- _ACTION ITEM_
Each line from the one that contains "Switch to Satellite view" down to the last line of the material should be retyped exactly as it stands.

- _MATERIAL PROVIDED_
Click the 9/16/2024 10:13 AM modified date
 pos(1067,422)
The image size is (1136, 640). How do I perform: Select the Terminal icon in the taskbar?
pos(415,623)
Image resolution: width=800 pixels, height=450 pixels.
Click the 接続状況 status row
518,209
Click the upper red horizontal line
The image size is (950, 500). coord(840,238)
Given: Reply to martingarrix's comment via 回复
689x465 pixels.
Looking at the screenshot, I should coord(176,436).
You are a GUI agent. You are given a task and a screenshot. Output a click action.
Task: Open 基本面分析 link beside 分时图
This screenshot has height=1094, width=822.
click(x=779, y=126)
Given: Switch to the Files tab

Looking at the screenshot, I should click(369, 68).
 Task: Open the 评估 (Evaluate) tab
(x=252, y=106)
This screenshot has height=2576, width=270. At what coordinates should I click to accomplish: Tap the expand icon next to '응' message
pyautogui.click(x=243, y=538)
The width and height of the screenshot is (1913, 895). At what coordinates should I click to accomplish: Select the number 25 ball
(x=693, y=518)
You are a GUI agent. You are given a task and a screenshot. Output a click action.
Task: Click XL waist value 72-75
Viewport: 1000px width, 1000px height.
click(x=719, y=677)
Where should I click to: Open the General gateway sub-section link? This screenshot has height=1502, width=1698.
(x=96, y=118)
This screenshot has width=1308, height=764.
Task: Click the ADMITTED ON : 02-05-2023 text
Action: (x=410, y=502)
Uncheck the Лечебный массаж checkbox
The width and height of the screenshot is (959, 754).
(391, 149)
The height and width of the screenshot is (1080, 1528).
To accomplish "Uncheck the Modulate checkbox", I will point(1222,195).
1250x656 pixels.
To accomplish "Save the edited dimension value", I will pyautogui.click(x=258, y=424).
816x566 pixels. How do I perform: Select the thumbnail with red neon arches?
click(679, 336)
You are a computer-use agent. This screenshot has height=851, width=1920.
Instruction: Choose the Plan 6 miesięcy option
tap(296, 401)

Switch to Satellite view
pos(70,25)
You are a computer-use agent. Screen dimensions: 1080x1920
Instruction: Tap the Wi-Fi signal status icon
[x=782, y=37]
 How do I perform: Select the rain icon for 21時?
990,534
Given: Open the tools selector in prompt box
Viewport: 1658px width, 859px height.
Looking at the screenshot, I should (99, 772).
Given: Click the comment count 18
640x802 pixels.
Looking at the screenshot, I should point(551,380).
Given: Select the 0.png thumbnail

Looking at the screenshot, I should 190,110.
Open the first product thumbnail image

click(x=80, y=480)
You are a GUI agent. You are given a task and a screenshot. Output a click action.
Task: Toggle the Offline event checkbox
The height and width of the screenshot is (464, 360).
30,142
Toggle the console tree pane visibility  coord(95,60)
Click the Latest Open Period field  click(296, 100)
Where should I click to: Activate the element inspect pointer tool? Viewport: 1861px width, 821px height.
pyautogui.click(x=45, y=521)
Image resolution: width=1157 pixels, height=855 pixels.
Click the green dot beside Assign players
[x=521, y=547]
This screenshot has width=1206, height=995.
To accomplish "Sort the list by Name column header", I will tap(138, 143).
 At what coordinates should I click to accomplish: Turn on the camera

- _EXERCISE OUTPUT_
Switch to Satellite view
pos(70,25)
You are a computer-use agent. Screen dimensions: 1080x1920
Instruction: Tap the Wi-Fi signal status icon
[x=782, y=37]
 How do I perform: Select the rain icon for 21時?
990,534
Given: Open the tools selector in prompt box
Viewport: 1658px width, 859px height.
Looking at the screenshot, I should (99, 772).
Given: Click the comment count 18
640x802 pixels.
Looking at the screenshot, I should point(551,380).
Given: Select the 0.png thumbnail

Looking at the screenshot, I should 190,110.
Open the first product thumbnail image

click(x=80, y=480)
You are a GUI agent. You are given a task and a screenshot. Output a click action.
Task: Toggle the Offline event checkbox
The height and width of the screenshot is (464, 360).
30,142
Toggle the console tree pane visibility  coord(95,60)
Click the Latest Open Period field  click(296, 100)
Where should I click to: Activate the element inspect pointer tool? Viewport: 1861px width, 821px height.
pyautogui.click(x=45, y=521)
Image resolution: width=1157 pixels, height=855 pixels.
Click the green dot beside Assign players
[x=521, y=547]
This screenshot has width=1206, height=995.
To accomplish "Sort the list by Name column header", I will tap(138, 143).
 At what coordinates should I click to accomplish: Turn on the camera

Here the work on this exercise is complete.